▸ **Your goal**
Repeat only the stretch of lines below that runs from the line with "Mentions Légales (106, 575)" through the line with "Politique de Confidentialité", unaltered.
START Entries supplied
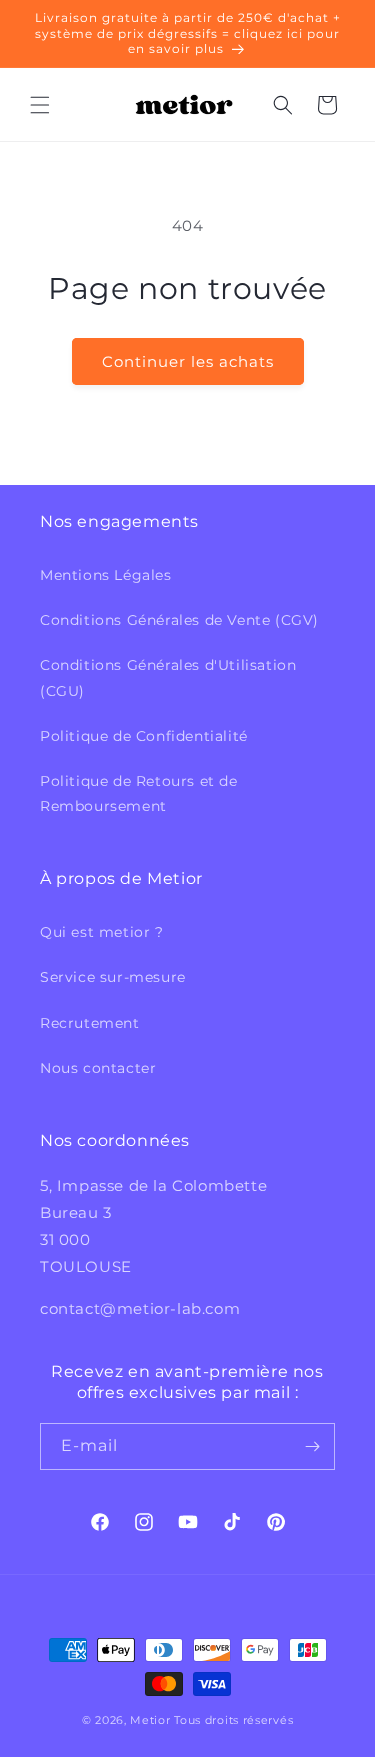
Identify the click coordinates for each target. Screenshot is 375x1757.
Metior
END Entries supplied
START Entries supplied
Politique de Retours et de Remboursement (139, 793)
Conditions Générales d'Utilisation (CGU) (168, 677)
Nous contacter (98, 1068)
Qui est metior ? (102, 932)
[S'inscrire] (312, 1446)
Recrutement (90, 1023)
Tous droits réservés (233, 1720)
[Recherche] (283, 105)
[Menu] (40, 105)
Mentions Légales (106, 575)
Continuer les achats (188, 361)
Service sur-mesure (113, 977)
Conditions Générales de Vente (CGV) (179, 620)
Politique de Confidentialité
END Entries supplied
START Entries supplied
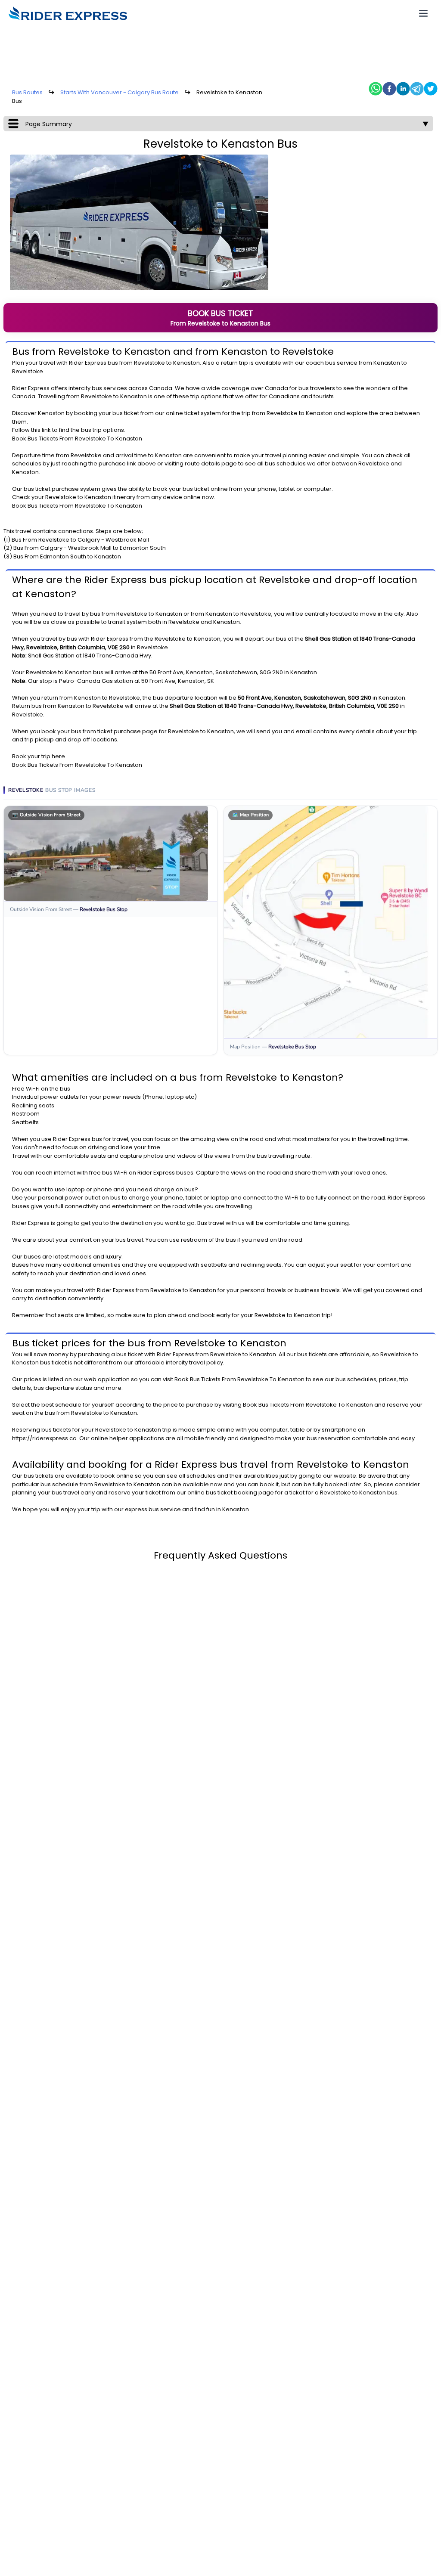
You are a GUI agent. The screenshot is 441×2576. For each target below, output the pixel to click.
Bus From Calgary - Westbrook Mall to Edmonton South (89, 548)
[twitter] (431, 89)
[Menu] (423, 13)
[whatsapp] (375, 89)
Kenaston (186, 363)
END Entries supplied
▸ **Solution for this exercise**
Mentions Légales (106, 575)
Continuer les achats (188, 361)
Service sur-mesure (113, 977)
Conditions Générales de Vente (CGV) (179, 620)
Politique de Confidentialité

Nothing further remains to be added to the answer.